Count the lines in the items below that contain the word "green", and give only that number.

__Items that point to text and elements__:

· · · ·

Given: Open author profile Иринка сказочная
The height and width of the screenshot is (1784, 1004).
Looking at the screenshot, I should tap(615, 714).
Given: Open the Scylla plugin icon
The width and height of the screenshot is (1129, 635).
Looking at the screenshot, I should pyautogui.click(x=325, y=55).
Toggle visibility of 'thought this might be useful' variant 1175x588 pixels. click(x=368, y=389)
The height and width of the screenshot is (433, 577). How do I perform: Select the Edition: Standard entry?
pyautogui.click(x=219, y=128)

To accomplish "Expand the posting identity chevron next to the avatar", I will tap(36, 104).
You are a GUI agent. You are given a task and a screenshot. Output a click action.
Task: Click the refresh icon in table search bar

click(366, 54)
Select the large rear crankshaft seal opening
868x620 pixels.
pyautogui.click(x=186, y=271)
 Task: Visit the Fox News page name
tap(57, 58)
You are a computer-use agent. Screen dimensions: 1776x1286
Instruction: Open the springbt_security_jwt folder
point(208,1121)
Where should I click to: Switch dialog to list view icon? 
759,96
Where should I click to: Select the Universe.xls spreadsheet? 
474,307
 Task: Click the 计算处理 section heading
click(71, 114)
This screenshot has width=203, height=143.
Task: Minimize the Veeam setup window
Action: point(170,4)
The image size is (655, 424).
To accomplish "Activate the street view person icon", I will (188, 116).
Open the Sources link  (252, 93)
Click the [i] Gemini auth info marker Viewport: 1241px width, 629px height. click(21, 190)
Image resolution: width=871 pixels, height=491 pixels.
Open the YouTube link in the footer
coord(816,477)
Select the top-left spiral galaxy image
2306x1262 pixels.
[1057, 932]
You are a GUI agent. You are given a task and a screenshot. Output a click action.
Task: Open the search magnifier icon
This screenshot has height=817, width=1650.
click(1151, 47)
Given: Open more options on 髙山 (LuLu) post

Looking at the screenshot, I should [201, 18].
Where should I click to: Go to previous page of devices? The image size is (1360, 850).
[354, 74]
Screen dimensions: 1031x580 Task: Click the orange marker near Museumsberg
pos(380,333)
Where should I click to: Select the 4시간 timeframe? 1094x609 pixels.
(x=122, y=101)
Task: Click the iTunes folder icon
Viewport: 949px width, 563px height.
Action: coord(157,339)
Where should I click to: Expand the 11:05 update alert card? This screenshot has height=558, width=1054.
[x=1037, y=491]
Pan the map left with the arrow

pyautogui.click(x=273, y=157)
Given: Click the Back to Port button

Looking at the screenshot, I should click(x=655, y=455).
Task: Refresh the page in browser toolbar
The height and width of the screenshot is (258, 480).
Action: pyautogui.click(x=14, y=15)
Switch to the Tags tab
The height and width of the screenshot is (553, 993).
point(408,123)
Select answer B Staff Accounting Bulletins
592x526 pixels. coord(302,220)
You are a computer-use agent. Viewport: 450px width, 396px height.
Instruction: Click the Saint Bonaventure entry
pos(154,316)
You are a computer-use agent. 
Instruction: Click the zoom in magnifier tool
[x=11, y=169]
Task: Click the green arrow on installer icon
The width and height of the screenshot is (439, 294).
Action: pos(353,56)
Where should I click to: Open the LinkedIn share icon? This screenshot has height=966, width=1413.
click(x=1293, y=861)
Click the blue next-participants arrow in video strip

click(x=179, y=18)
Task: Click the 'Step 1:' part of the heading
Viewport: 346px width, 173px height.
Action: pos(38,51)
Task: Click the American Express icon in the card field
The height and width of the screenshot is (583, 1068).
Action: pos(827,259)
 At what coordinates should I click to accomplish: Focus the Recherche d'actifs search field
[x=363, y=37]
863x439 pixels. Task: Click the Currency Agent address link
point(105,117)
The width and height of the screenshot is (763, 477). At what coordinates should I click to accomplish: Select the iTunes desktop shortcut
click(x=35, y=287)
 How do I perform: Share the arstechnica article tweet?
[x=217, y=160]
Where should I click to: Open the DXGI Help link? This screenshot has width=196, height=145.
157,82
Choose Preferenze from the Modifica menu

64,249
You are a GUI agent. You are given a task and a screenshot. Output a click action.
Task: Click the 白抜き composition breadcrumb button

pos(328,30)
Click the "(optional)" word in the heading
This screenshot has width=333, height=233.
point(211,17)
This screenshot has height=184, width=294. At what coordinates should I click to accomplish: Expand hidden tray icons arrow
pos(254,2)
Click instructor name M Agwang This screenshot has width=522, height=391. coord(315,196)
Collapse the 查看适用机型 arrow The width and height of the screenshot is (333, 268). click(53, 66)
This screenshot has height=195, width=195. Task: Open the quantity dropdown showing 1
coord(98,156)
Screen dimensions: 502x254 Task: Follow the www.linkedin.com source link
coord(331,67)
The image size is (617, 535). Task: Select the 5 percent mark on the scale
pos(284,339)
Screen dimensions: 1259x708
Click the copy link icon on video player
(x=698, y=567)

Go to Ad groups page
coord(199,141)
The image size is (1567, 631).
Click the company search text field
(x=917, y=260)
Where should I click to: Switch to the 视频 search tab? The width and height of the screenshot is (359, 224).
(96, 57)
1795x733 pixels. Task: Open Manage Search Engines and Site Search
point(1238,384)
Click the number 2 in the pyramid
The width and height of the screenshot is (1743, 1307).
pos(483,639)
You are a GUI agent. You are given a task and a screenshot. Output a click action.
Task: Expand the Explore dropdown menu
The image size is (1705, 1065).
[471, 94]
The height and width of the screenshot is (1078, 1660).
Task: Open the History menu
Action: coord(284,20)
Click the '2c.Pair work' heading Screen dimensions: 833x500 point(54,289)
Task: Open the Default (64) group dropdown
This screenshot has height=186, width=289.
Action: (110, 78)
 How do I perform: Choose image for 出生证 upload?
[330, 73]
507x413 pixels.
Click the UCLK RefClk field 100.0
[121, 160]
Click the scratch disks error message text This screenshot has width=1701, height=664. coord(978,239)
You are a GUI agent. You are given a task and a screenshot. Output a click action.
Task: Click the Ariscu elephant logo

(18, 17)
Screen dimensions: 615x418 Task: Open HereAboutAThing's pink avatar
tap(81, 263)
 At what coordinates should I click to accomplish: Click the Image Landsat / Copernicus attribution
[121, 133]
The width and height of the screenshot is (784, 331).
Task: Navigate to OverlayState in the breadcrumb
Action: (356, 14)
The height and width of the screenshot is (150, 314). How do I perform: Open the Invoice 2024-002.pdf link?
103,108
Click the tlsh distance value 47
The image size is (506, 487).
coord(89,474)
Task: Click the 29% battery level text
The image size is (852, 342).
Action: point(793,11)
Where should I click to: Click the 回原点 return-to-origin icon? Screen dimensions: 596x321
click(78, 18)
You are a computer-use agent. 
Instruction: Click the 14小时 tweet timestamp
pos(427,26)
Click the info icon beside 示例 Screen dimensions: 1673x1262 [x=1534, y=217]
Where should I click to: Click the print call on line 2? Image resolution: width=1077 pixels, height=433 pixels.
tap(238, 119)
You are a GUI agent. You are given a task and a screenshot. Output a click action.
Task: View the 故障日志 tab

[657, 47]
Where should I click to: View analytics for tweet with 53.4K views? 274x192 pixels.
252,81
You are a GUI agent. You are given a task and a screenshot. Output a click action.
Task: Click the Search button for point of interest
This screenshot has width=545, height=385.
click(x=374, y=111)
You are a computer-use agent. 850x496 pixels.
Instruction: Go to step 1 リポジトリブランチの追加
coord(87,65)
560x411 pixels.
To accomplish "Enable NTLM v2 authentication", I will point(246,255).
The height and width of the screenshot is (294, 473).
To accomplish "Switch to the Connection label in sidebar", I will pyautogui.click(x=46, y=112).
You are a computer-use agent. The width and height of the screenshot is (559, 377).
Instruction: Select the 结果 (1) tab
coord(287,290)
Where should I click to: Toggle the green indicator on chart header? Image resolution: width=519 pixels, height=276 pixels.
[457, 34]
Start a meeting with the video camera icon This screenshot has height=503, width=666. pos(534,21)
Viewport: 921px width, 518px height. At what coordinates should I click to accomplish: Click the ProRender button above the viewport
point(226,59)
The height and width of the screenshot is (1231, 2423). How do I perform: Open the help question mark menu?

· · · ·

__WRITTEN REPLY__: 2